[DATA UNDER STUDY — start]

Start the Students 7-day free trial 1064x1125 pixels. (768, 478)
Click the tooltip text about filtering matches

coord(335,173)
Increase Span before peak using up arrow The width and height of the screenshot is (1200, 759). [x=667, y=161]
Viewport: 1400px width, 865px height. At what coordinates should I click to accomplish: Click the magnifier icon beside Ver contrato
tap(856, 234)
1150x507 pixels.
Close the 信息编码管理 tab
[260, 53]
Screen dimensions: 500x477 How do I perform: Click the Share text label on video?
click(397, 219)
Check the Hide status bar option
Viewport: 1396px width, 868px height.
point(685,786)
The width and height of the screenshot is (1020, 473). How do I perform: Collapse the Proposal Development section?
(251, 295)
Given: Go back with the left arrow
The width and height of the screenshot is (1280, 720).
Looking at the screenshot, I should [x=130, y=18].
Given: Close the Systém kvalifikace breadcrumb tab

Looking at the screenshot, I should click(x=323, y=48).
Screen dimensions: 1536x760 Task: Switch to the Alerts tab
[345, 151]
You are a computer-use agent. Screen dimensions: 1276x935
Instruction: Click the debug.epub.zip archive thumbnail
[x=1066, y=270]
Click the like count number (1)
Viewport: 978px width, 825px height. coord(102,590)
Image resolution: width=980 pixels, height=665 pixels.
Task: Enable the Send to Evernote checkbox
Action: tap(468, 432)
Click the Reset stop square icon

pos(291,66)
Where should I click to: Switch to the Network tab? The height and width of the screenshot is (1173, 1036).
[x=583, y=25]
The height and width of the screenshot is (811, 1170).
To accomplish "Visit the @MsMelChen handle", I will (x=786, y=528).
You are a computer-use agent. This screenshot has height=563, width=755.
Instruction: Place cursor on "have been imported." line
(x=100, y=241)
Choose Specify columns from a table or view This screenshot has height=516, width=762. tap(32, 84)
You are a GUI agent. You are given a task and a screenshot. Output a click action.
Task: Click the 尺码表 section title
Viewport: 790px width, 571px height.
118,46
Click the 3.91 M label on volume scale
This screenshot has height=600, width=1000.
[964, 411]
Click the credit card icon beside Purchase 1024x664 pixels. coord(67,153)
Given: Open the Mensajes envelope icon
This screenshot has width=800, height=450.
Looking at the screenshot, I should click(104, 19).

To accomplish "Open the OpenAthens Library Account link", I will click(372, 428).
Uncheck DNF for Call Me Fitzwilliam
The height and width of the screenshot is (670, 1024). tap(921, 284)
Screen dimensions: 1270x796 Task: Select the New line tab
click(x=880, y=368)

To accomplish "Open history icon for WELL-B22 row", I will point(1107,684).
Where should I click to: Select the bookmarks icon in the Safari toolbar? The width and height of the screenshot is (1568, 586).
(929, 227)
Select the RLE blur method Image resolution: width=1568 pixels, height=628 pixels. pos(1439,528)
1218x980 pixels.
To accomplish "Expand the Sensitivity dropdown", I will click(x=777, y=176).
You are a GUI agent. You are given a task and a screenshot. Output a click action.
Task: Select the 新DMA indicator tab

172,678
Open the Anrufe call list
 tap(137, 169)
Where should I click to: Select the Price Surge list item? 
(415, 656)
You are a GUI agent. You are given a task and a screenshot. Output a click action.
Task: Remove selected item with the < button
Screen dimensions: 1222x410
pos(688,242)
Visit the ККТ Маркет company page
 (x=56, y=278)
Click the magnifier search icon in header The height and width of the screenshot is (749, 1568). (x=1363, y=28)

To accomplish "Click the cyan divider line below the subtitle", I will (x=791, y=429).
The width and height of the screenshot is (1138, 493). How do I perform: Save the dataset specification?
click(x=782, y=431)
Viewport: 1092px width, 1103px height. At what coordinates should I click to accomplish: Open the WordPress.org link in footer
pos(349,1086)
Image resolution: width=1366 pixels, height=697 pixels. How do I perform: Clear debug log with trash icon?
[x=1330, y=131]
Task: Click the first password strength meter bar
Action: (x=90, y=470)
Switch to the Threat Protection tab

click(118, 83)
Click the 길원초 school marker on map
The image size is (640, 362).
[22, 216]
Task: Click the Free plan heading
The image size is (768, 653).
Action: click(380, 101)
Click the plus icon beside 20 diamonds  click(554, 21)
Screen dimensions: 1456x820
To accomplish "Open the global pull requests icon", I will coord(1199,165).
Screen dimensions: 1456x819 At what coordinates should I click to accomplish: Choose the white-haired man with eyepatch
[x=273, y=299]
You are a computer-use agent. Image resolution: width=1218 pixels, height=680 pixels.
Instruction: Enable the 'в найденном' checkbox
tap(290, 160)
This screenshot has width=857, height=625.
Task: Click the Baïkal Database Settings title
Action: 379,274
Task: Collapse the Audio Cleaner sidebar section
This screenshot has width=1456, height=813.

[DATA UNDER STUDY — finish]

Where the string "computer" shows up in the listing above, copy the line that holds it.

* FINISHED EXERCISE:
You are a computer-use agent. Screen dimensions: 1276x935
You are a computer-use agent. This screenshot has height=563, width=755.
You are a computer-use agent. Image resolution: width=1218 pixels, height=680 pixels.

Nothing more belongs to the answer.